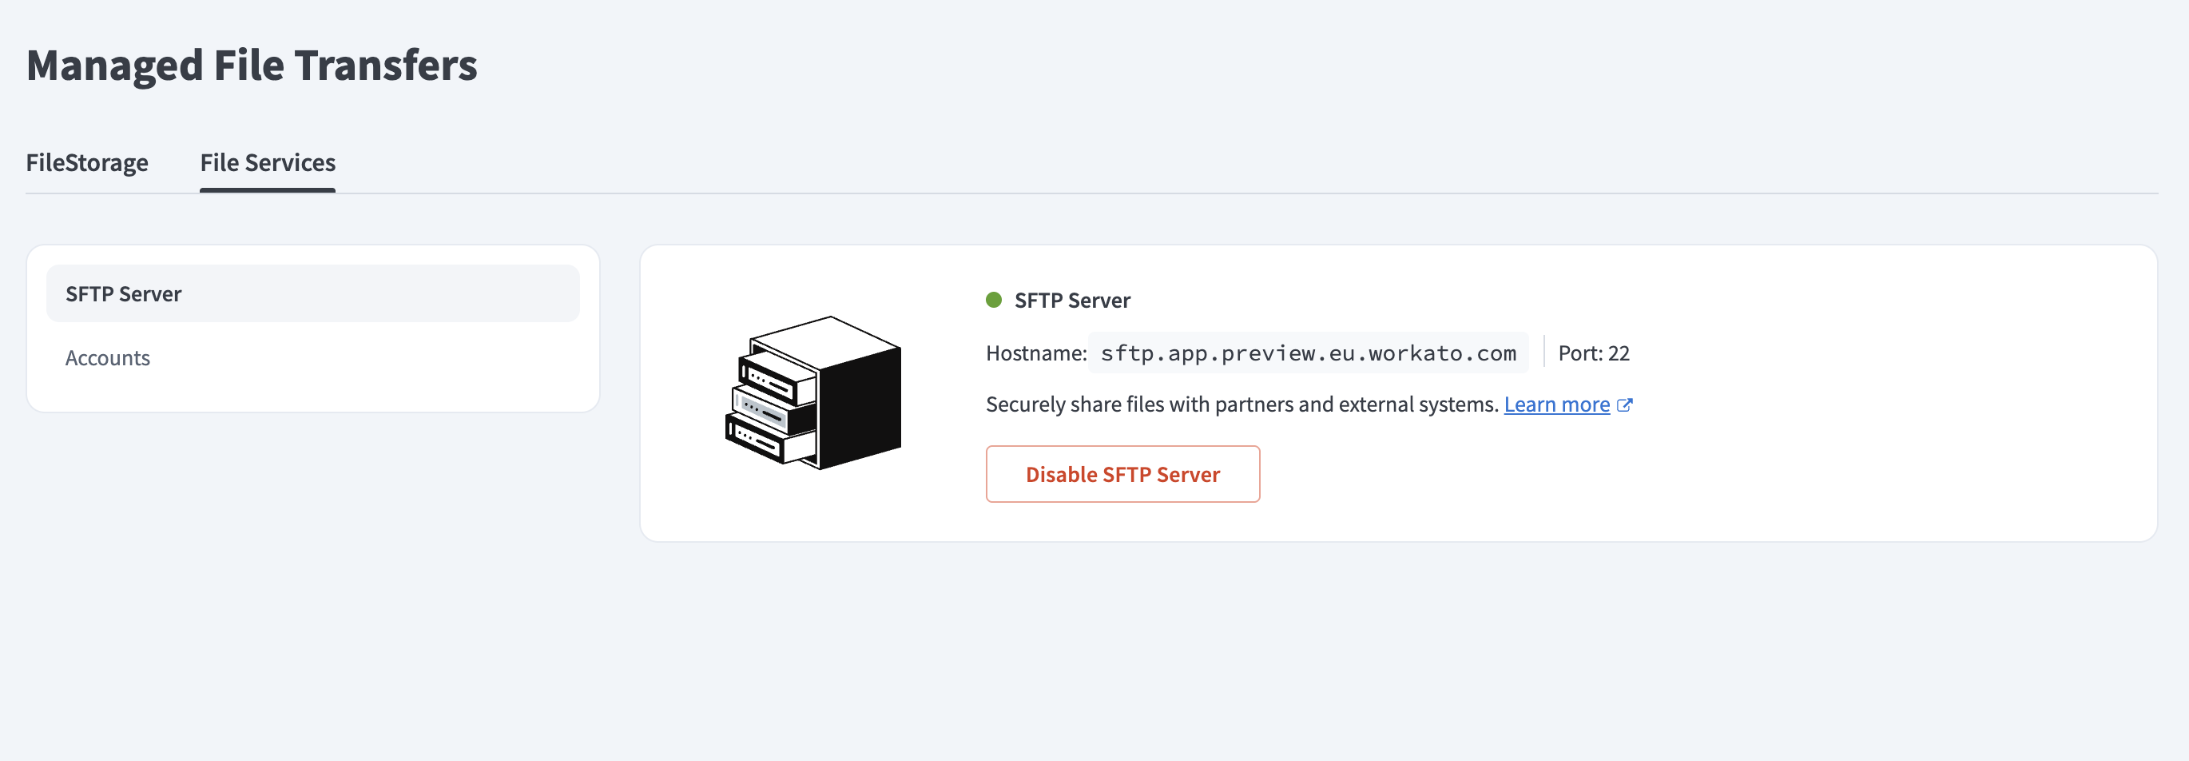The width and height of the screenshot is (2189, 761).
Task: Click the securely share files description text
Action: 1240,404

==

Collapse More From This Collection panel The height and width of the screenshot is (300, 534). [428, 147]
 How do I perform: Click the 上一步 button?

What you will do:
Copy the rows starting at the line that has "Collapse More From" and ending after the line that has "How do I perform: Click the 上一步 button?", switching "perform" to "carry out" and changing nothing else.

Full response:
Collapse More From This Collection panel The height and width of the screenshot is (300, 534). [428, 147]
 How do I carry out: Click the 上一步 button?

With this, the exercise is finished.